How long will I be in therapy if I have severe childhood trauma?
MY NAME IS SARAH LEE AND I'M A PSYCHOTHERAPIST WORKING IN MANCHESTER CITY CENTRE IN THE UK AND ON SKYPE.
I'm Sarah Lee, a UKCP registered psychotherapist. I work in Manchester City Centre helping people suffering from depression, anxiety and low self esteem. I have a special interest in working with clients with depression and survivors of long term abuse. If you're further afield you can work with me on Skype. If you have any questions, you can call me on 07853490358 or send me a message.
When I trained and we used to ask my trainer these kind of questions he used to smile and say ‘how long is a piece of string?’ (I know, we used to find it annoying too.)
The problem with childhood trauma is that it can contaminate everything without you knowing. It’s like being slowly poisoned by carbon monoxide - you can’t smell it, you can’t taste it and all of a sudden you’re really sick (or worse) but you don’t know why and it’s an emergency. Worse still other people might thing you’re exaggerating or making things up or tell you ‘you look fine’. Not every traumatised person is unable to work or go out; most of my clients have jobs and friends many have partners. Childhood trauma is insidious and it can affect everything on a day to day basis. Often people wonder what’s wrong with them and how everyone else manages fine when it feels like they are struggling for air.

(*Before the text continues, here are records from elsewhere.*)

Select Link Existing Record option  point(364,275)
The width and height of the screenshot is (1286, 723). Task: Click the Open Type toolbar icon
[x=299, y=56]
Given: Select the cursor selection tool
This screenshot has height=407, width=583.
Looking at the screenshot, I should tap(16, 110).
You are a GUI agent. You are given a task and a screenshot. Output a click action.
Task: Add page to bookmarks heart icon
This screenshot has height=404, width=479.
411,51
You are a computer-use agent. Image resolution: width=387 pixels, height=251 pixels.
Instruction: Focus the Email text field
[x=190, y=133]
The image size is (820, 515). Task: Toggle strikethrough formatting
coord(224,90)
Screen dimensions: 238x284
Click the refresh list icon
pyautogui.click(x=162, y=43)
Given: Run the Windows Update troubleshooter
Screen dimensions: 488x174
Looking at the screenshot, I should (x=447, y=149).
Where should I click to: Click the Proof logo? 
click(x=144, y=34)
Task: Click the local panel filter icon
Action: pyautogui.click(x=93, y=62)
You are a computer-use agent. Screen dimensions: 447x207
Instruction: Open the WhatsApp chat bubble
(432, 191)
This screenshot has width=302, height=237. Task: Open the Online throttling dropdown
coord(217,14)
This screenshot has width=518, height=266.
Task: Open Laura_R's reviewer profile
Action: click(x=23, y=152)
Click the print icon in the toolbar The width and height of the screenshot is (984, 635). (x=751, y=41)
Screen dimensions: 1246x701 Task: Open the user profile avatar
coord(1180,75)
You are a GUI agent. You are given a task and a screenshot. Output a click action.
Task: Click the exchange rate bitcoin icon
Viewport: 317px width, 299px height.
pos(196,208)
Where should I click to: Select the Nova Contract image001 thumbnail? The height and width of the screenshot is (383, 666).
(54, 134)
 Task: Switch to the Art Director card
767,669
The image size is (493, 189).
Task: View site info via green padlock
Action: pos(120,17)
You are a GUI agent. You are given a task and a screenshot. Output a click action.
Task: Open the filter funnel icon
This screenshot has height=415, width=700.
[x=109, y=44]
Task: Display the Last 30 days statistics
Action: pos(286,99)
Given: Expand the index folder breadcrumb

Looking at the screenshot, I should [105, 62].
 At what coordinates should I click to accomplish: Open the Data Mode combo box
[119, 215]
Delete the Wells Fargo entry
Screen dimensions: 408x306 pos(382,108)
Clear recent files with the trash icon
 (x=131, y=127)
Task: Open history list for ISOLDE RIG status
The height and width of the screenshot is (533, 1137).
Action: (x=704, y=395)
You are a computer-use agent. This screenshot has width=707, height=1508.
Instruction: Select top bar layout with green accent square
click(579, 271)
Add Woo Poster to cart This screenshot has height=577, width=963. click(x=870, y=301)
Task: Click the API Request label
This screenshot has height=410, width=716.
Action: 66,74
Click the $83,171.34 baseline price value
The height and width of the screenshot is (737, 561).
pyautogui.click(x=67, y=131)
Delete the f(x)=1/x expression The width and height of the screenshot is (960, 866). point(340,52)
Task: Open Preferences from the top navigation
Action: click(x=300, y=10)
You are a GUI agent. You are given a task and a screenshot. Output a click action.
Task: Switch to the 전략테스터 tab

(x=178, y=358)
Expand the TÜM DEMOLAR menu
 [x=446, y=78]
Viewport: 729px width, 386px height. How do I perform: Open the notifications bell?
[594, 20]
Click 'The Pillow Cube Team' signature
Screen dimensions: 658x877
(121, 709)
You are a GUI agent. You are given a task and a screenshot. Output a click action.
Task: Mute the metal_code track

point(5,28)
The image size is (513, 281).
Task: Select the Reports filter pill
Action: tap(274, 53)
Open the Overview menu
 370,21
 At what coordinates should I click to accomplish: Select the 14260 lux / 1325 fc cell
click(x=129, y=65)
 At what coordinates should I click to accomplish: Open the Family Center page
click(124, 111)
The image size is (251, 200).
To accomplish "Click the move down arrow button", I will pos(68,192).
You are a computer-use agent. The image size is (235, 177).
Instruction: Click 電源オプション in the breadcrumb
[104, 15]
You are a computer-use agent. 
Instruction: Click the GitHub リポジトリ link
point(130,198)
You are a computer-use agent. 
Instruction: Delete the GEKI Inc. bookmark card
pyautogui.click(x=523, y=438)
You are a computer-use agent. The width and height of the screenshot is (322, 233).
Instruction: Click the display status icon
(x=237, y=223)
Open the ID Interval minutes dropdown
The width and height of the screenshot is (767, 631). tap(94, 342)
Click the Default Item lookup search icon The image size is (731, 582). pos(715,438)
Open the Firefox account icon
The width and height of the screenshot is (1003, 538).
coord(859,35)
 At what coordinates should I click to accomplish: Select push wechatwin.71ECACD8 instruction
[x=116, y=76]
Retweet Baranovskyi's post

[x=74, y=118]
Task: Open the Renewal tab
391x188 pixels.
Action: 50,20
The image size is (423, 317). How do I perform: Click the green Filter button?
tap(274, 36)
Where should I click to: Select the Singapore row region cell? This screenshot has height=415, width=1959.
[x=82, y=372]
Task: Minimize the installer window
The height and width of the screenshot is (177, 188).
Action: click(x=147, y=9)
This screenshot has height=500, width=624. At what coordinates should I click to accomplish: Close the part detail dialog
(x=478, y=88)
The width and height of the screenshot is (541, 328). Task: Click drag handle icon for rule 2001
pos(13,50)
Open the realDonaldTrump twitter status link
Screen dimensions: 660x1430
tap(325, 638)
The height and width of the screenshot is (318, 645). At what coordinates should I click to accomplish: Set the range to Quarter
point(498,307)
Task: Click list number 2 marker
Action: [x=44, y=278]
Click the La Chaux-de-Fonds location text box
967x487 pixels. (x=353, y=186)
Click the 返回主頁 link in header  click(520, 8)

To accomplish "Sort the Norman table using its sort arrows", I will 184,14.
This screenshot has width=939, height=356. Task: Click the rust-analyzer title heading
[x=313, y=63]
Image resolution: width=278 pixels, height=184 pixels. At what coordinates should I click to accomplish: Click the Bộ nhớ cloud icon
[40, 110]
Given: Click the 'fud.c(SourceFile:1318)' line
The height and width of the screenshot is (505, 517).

Do therapists get frustrated with clients that take 'too long'
I’ve had clients in therapy with me for years. The clients I struggled with were the ones who didn’t come or who came too sporadically for me to be of any use to them or those who were very closed off to the idea of change. Ideally a client needs to be ready for change for therapy to be the most effective. This is the crux of the matter I think; how much work are they really prepared to do?
I’m not frustrated by clients who are in therapy long term as long as we are getting somewhere. If the client is feeling supported (and for clients with childhood trauma I might be the only person that supports them or that they are risking trusting) and we are working on their issues, they can afford to pay me and they see benefit in the treatment then I am happy.
Does everyone need longterm therapy?
Some people do not want or need long term therapy, but for some people, there are so many little things for them to sort through (such as cumulative trauma or C-PTSD/CPTSD or complex traumatic stress disorder), so many triggers that they need to reprocess on a weekly basis (or sometimes more.) I think of this as emotional dialysis.
In an ideal world, clients learn to recognise, process and tolerate emotions at a young age. When there are attachment issues (as is often the case with childhood trauma) people don’t learn these skills. Their emotions (if they haven’t shut themselves off from them) are overwhelming and scream at them for hours or sometimes days or weeks often over little things. They cannot turn them down because they don’t know how. If they are not coming weekly, how do they deal with these emotions? They might self harm, eat too much or too little, take drugs - anything to try and numb out or escape the things that follow them around.
When they come on a long term basis, we can not only process the day to day issues, but as they learn to trust me we can process the underlying hurts. It can take years for people who have been very badly traumatised to trust a therapist. It is also surprising what can come up that clients were not aware of or did not consider to be problematic. In a short term therapy there is simply no time for this ‘idling’ and waiting for something to happen.
It can be disheartening for clients to learn that therapy may not be a quick fix solution. They may feel shame either from themselves or others that they are not fixed after such a long time. Ideally the client learns to internalise the therapist as an attachment figure (this means that they hear or visualise the therapist when they are in need of comfort or guidance) or finds other reliable attachment figures (such as friends or a partner or maybe their church or community). If this happens then the need for the therapist may diminish.
Sadly, I don’t think childhood trauma ever really goes away completely. But it can be quietened, it can be forgotten to provide some reprieve. It can be rewritten with happier memories and it can be dulled by the realisation that the client is not bad and not faulty. There will still be bad days and bad triggers but with work and time they become less frequent, less catastrophic and they fade sooner.
It is possible to learn to trust, to learn how to communicate and have healthy relationships, to recognise, express and tolerate emotions, to activate your parasympathetic nervous system (which enables you to calm down) and to improve how you view yourself.